Text for analysis:
I came home with my jeans wet almost to the knees, more my hair a magnificent mess from humidity and rain, and more than a little annoyed with the general public.
But. . .
Chase got his sandbox. And is using it happily to this day.
These are small examples of my near obsessive nature.
It also happens with bigger life problems, just a little less often. Luckily my larger life problems have seemed to taper off over the last year or so (knock on wood). When I do run up against something that is just a little beyond my control though, my brain nags and overthinks to the point where I am anxious, until I either have the answer for whatever issue lays in front of me, or I can find a way to shrug my shoulders and move past it.
This can prove problematic, since not everything in life is as cut and dried and black and white as I would prefer for it to be.
This is when I really drive my friends batshit crazy. Because I call them and run this scenario and that scenario by them, trying to talk out how I’m going to solve the problem at hand.
Luckily my friends are super supportive of my brand of crazy, and listen to me rant incessantly about things that I absolutely have no power to fix or figure out. Things that just have to play out in their own time.
I’m trying really hard to work on this issue. I realize how pointless it is. I do truly believe that everything happens when and if it’s supposed to, and everything happens for a reason. I understand that life can’t always be easy, problems can’t always be solved immediately, I can’t always search through three stores and come out with the solution to a life problem like I can when I need to fix a tangible, fixable item.
That doesn’t mean that my brain doesn’t try to, though.
I’ve learned to redirect myself, no different than I’ve taught my kids. It never occured to me that the things I am teaching them are things I need to actually be working on my damn self.
So I redirect my attention to something I can control and handle and obtain – actually, I think I very recently wrote a post about this. Driving, writing, doing, going, being. I distract myself until the problem solves itself, or removes itself from my life – whichever comes first. Either way, it’s always a relief.
It doesn’t mean the problem doesn’t still nag, and bug me. It just means for periods of time I can remove myself from the problem and deal with the other smaller, less complicated problems that arise regularly in my life. Eventually this form of distraction lessens the larger problem’s hold over me, and I can move past it.

[Stored data]

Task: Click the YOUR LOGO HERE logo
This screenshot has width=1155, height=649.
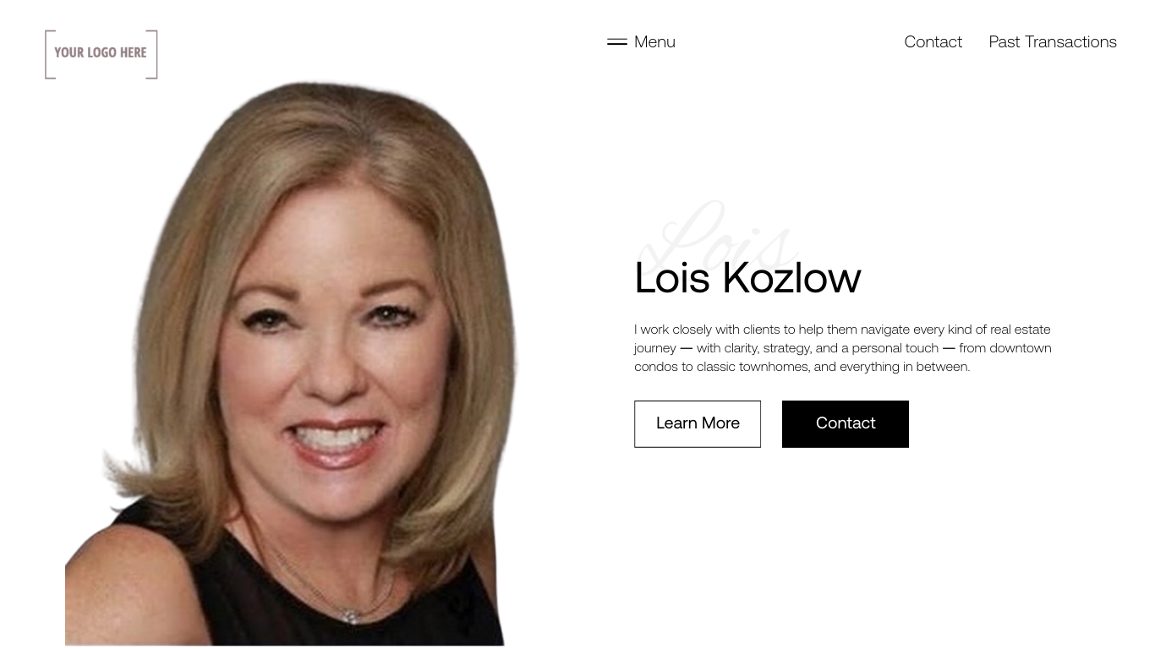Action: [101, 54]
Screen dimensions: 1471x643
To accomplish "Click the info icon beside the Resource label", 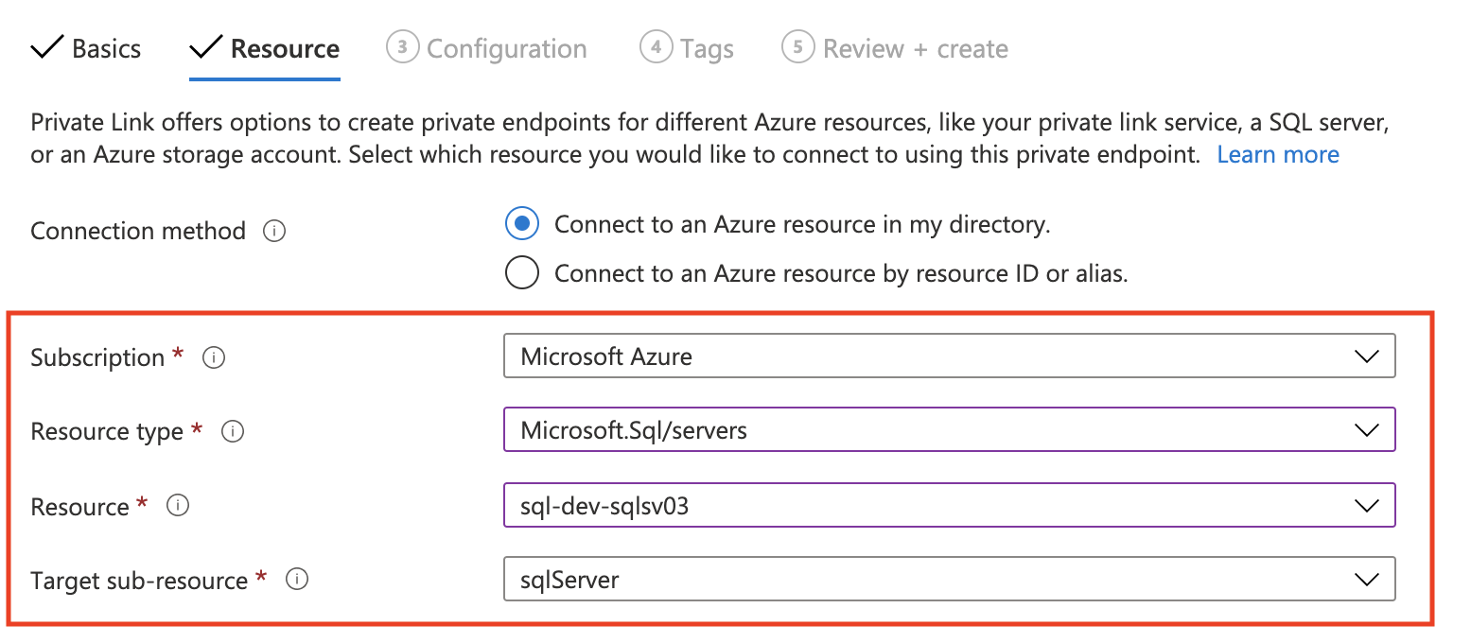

Instructions to follow:
Answer these questions from the text about overthinking:
(a) What did Chase get?
(b) Whom does the writer call to run scenarios by?
(c) Which activities does the writer list after "Driving"?

Solution for this problem:
(a) A sandbox.
(b) The writer's friends.
(c) Writing, doing, going, being.